[Records from a collection]
— Start —
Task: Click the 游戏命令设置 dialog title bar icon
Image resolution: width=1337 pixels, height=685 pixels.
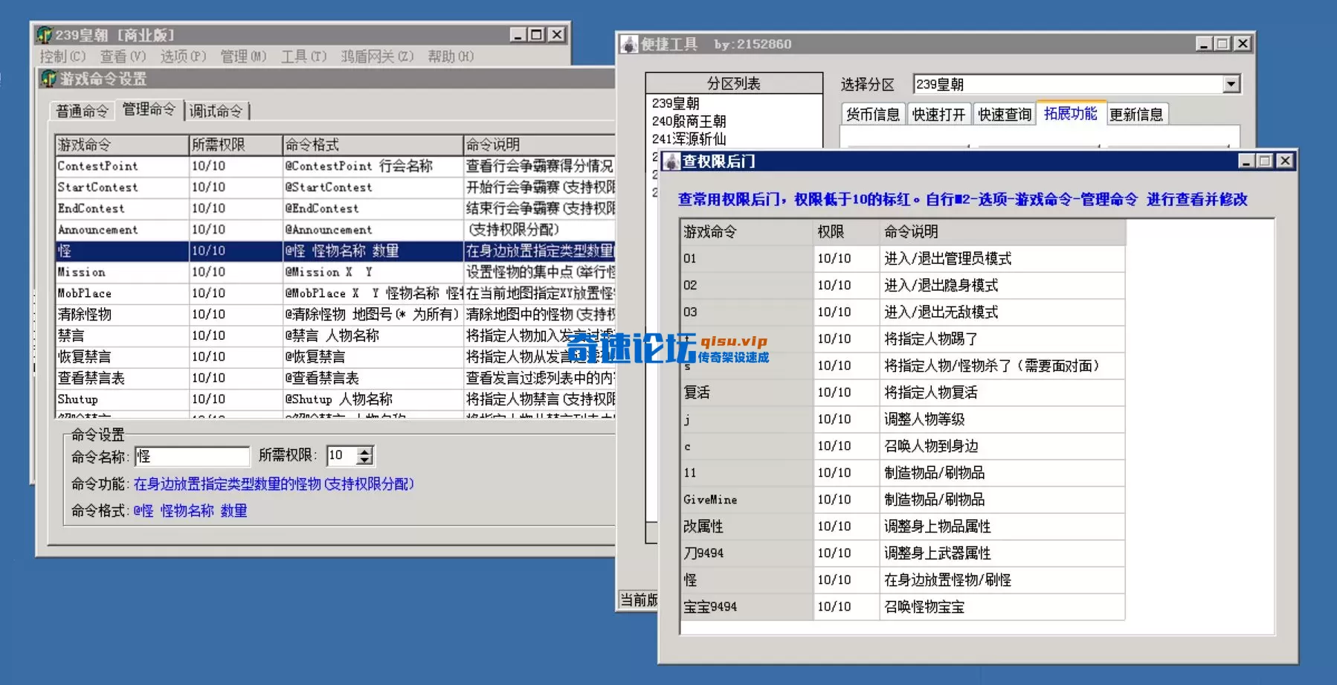Action: [x=50, y=78]
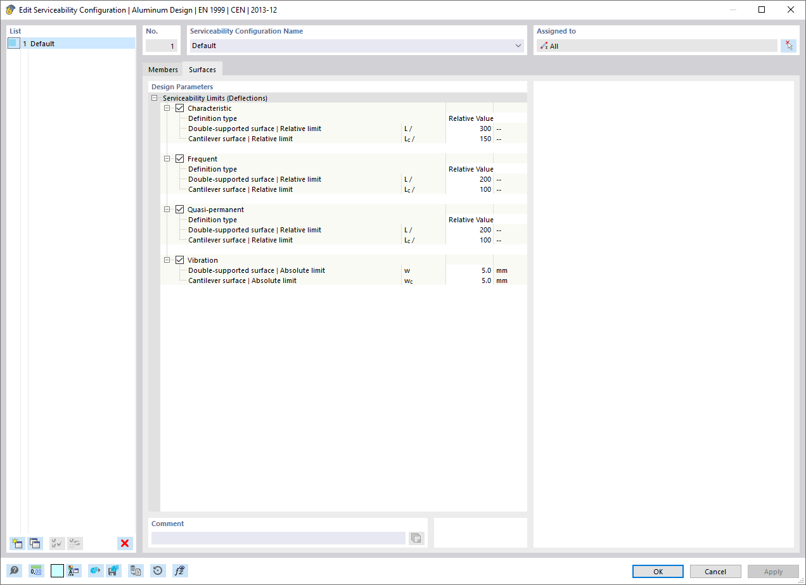
Task: Use the object selection picker next to Assigned to
Action: [788, 45]
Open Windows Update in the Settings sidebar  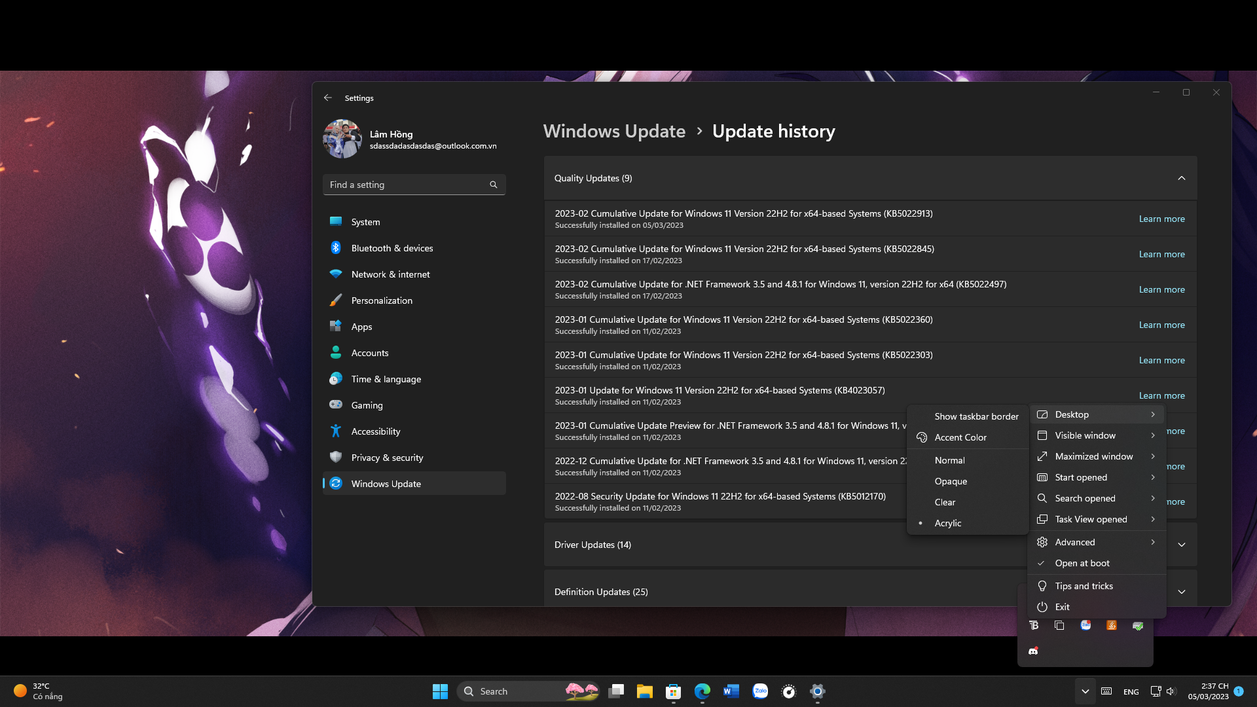pyautogui.click(x=386, y=483)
— End —
** Task to complete **
Retype the records above, beginning at the start and stopping after the line that contains "Action: [788, 45]". Leave the pictures out of your copy.

** Task solution **
Task: Click the 游戏命令设置 dialog title bar icon
Image resolution: width=1337 pixels, height=685 pixels.
Action: [x=50, y=78]
Task: Use the object selection picker next to Assigned to
Action: [788, 45]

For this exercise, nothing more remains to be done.